Ditilik pertemuan itu ada kualitas yang tak ternilai, itupun bukan dari nilai berapa harga camilan dan secangkir kopi. Namun dibalik dari kualitas pertemuan itu terukir hal manfaat dan faedahnya, sehingga bobot obrolan semakin menyentuh pakem hidup dan kehidupan.
“Wong Tuwek” dengan gaya yang khas menyampaikan, banyak hal dituturkan, saran, tips dan juga bukan sekedar masukan masukan, namun juga pedoman moral hidup, tata krama bersikap dalam hidup dan kehidupan maupun berpikirlah yang bijak. Hal itu baik individu, pekerja, kapan saja, dimana saja.
Beliau pun menyampaikan banyak hal terkait “Attitude”. Bahkan tanpa harus menggurui dan juga arogan sebagai orang yang merasa tua. Tutur kata perkata disampaikan canda, jenaka, santai, serius dan penuh kebapakan.
Ngobrol perihal wartawan/jurnalis, agama, pendidikan, pergerakan ormas, politik, hidup kehidupan dan pendamping hidup dengan mengepulnya asap rokok murahan tapi nikmat.
Pesannya, jangan lupa tiga hal, yaitu “Pola Laku (Performa), Pola Tindak (Kinerja) dan Pola Pikir (Kebijakan)”.
Wong Tuwek pun menguraikan satu persatu ketiga hal tersebut dengan cara sederhana, sehingga mudah dimengerti, dipahami dan diterima akal sehat.
Beliau dalam penuturannya juga, memberikan saran dan tips-tips pewartaan atau penyajian berita dalam framing wartawan/jurnalis dan pengertian dasar wartawan/jurnalis maupun hal-hal mendasar lain yang berhubungan atau terkait dengan dunia wartawan/jurnalis.
Wong Tuwek tak pelit, jauh dari kata sombong, arogan atau gak mau tau. Beliau terbuka, dan apa adanya, sehingga obrolan kami ini semakin enak dan mencair.

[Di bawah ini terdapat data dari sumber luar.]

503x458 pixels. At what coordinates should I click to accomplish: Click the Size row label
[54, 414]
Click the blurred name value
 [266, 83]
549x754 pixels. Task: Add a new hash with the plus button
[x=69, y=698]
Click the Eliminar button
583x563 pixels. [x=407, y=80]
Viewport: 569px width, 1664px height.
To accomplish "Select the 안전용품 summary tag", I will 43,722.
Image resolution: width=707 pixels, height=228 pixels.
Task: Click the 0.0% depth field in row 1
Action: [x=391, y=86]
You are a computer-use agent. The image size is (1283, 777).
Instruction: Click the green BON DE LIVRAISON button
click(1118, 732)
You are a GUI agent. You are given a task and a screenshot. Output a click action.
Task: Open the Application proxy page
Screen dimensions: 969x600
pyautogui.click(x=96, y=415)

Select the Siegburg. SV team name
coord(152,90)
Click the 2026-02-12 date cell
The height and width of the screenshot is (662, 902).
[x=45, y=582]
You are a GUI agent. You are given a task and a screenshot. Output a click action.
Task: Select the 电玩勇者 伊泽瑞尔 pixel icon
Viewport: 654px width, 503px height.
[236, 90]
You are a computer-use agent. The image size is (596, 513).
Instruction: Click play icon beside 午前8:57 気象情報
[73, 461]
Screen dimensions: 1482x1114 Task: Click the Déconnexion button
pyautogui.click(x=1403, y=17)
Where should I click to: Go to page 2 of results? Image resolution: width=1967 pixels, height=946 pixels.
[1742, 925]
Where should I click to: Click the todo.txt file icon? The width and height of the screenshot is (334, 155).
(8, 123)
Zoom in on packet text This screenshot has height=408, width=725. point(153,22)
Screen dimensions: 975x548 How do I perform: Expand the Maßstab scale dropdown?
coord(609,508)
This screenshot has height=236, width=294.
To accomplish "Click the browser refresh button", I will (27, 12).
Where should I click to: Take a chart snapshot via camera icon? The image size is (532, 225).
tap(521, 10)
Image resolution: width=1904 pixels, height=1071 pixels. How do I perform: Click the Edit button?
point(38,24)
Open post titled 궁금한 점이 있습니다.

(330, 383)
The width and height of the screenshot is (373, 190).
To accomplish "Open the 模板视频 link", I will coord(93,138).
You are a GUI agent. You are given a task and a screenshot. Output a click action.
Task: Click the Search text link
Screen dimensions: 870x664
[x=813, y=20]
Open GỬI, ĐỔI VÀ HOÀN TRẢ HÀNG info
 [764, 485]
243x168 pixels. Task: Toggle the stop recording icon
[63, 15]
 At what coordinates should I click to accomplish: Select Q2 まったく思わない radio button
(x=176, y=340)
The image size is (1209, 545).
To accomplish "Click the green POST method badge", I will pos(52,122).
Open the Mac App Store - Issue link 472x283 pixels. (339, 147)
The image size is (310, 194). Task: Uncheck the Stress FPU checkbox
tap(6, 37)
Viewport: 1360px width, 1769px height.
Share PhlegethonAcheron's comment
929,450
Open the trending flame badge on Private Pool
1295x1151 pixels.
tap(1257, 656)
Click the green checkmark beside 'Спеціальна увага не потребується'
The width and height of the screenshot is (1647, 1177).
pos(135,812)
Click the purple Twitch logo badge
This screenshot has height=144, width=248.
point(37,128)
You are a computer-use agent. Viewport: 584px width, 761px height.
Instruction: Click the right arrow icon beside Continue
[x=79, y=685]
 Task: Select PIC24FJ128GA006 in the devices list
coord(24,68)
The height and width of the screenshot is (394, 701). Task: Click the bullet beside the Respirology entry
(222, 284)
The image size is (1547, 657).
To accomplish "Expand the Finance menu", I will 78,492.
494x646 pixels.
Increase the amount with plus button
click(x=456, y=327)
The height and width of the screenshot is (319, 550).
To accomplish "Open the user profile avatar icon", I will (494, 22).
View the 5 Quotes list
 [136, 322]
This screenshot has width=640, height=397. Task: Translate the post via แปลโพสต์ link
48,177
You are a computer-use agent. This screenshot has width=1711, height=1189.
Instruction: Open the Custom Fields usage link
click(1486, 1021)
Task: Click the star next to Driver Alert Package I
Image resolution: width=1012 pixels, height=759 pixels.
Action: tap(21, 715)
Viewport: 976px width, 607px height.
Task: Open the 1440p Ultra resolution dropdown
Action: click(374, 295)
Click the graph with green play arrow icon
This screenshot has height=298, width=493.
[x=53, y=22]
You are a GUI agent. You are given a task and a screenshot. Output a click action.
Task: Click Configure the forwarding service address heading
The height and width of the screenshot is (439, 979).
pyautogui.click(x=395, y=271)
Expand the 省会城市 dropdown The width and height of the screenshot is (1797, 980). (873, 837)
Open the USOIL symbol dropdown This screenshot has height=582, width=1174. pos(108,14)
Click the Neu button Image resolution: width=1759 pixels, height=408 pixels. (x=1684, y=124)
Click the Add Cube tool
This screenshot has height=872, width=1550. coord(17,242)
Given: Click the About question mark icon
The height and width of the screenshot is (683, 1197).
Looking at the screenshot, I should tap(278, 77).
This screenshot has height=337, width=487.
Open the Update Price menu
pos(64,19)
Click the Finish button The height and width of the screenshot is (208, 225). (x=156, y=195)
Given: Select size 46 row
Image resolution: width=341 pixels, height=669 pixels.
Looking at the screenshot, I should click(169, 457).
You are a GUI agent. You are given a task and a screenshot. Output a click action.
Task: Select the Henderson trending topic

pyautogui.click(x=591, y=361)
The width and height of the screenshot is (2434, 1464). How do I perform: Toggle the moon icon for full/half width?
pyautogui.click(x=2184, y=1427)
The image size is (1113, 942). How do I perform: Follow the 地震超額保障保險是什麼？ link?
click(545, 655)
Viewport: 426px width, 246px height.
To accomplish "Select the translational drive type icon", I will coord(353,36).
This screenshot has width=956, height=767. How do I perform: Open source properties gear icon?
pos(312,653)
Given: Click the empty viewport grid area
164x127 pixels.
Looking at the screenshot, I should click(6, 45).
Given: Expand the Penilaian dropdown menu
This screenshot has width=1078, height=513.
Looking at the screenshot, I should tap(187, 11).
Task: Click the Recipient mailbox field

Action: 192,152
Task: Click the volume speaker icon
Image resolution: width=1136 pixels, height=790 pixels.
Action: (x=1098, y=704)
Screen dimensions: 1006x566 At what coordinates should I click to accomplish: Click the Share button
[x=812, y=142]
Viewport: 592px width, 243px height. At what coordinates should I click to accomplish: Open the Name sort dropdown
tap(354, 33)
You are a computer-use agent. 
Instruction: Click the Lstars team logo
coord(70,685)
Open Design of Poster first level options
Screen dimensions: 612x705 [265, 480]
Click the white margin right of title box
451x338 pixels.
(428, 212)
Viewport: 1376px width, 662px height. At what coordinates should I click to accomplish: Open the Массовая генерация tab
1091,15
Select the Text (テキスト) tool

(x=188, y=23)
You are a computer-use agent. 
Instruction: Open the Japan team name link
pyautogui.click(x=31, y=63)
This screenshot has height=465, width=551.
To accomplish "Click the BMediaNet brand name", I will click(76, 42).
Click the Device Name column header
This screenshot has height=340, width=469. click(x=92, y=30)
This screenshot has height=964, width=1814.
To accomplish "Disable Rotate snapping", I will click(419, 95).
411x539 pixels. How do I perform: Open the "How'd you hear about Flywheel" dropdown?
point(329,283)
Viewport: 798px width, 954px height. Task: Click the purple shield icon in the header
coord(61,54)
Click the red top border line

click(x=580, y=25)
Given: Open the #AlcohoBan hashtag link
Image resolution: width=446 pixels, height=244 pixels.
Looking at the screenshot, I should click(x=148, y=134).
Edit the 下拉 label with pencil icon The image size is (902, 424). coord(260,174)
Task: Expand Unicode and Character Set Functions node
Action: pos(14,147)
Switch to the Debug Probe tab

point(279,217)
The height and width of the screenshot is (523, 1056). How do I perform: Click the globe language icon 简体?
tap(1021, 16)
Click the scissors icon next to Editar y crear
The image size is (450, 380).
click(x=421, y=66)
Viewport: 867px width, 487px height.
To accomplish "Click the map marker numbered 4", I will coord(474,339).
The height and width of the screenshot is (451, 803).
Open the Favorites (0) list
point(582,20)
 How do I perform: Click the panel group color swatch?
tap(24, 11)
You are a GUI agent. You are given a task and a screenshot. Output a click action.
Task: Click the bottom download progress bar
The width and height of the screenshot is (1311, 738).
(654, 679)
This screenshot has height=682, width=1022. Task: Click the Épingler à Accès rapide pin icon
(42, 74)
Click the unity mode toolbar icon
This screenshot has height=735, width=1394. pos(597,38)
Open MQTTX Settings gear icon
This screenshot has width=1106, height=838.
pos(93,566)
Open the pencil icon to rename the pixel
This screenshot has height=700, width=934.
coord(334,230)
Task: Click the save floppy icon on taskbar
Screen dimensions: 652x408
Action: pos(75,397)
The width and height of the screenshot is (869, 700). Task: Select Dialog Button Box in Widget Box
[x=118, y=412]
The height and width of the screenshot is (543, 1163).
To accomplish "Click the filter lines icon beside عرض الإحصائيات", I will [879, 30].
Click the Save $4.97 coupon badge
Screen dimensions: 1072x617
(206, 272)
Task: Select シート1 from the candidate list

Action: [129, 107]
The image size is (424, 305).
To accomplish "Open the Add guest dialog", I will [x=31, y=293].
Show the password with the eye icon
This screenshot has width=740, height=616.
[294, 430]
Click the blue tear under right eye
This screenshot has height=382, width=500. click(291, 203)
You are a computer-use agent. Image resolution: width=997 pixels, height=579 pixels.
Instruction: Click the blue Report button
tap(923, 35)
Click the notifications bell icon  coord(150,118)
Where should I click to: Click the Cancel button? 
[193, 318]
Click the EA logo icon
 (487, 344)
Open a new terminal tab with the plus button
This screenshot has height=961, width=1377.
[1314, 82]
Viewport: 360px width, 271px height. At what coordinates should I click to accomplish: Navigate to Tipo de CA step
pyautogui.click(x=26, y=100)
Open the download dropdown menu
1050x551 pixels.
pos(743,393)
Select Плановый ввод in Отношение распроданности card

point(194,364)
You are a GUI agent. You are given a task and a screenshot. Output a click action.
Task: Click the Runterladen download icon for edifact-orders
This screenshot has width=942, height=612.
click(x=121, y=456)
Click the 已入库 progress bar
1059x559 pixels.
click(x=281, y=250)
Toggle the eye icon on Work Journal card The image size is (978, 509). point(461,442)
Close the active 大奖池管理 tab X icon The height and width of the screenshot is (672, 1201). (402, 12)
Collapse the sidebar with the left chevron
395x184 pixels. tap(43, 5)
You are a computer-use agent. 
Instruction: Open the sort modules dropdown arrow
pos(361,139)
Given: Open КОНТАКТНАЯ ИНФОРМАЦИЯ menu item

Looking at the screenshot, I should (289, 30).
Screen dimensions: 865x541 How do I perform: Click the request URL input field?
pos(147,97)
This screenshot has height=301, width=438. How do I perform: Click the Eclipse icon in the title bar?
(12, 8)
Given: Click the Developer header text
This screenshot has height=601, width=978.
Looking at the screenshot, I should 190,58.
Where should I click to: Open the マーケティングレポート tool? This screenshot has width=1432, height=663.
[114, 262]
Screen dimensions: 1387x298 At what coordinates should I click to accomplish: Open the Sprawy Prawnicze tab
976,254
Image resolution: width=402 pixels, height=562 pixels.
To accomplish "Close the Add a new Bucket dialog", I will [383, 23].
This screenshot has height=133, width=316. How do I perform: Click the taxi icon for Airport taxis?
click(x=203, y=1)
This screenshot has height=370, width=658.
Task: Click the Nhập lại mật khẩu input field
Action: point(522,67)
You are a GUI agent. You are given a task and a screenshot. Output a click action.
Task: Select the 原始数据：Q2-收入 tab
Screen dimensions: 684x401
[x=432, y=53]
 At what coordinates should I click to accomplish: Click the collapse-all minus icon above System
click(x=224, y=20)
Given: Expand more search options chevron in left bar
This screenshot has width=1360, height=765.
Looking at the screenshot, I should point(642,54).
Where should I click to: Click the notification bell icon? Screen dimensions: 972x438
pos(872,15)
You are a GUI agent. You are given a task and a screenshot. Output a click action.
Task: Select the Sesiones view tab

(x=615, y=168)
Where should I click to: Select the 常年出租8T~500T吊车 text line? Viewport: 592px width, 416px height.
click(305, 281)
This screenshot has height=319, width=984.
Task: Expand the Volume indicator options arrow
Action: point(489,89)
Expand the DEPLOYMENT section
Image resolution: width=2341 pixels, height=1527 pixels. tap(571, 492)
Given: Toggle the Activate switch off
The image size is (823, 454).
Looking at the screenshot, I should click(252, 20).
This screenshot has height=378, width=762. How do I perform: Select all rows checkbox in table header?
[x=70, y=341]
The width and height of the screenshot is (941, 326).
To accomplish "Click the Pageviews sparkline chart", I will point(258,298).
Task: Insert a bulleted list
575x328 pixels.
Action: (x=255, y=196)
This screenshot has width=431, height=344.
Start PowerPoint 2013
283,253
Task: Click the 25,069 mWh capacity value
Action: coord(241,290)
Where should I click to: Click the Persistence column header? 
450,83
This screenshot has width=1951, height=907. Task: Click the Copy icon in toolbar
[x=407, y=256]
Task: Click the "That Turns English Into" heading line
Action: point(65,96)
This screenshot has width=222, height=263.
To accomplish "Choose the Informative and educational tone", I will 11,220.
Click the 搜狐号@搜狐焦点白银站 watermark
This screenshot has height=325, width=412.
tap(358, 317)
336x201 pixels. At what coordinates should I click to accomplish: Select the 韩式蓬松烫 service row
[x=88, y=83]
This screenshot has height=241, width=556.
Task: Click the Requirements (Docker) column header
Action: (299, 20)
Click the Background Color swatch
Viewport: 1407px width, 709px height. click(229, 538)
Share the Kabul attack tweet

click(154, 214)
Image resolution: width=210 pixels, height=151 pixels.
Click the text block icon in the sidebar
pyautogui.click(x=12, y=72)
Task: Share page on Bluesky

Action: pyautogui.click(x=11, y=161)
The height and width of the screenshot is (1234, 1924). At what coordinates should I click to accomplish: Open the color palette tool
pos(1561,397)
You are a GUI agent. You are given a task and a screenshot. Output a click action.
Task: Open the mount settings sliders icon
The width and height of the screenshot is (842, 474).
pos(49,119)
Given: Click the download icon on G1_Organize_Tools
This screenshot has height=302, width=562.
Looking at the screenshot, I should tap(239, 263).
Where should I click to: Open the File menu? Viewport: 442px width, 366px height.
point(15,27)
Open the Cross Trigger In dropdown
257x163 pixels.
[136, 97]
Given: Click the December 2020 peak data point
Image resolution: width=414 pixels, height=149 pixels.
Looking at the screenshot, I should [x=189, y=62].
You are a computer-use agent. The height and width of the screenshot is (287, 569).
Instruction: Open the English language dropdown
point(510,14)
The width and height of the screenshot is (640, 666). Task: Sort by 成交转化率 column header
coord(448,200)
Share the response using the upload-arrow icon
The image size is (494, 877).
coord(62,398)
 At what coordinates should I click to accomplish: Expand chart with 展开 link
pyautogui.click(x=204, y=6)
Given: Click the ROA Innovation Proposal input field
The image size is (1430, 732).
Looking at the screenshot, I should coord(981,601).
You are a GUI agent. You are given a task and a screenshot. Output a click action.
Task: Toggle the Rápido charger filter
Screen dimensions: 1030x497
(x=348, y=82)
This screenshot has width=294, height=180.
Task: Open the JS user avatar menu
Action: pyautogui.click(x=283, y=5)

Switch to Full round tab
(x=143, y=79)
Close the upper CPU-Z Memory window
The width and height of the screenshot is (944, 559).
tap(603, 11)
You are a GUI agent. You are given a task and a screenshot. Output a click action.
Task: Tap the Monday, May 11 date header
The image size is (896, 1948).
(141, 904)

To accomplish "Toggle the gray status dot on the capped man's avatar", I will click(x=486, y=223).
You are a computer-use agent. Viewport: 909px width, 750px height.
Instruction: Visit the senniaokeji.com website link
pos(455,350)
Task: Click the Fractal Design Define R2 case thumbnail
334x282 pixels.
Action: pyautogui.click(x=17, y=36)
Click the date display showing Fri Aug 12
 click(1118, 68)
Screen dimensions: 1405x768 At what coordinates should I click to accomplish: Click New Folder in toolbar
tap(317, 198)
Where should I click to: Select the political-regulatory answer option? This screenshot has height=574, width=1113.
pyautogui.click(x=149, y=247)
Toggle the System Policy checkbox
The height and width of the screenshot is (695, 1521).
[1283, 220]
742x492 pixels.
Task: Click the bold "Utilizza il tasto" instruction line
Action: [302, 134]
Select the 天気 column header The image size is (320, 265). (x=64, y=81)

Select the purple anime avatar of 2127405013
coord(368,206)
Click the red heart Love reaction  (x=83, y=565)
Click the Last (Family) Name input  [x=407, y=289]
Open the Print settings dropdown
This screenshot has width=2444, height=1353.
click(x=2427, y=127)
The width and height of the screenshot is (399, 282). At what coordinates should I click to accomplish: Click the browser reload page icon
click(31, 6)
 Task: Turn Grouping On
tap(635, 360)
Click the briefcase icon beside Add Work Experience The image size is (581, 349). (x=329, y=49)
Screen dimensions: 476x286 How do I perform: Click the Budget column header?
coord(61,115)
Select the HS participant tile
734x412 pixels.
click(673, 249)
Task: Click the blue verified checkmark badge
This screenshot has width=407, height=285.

Disela-sela perbincangan terselip beliau memflashback memori diri kisah dimasa kecilnya. Banyak juga bercerita semasa masih anak anak yang dinamika dan menapak perjuangan hidup. Lembaran hidup sungguh panjang, juga berliku dan penuh pergolakan meniti jati diri.
Wong Tuwek juga menguraikan, tentang suasana dan kondisi dimasa Surabaya di tahun 60an. Beliau membawa imajinasi saya ke sana, ke Surabaya masa lalu.
Ketika beliau bercerita, seperti saya sedang membaca buku sejarah yang tak pernah saya dapatkan di bangku sekolah. Diantaranya soal sungai-sungai di Surabaya yang berfungsi sebagai “Transportation Way” pada saat itu dengan Perahu, juga Trem Listrik dan Lokomotip gunakan arang stendkeul atau Kayu Bakar, Stasiun Kereta Api berada di Surabaya.
Meskipun hanya ditemani segelas kopi dan camilan tersebut murah, namun terkait wawasan yang saya dapatkan ketika mengobrol berdua dengan “Wong Tuwek” tidaklah murahan.
Tak terasa obrolan di kediaman Sang Motivator terkenal tersebut cukup lama, sehingga Wong Tuwek pamit untuk keperaduan Surabaya dan semoga kami dapat bertatap muka serta ngobrol lagi. (Bad.T/BRT).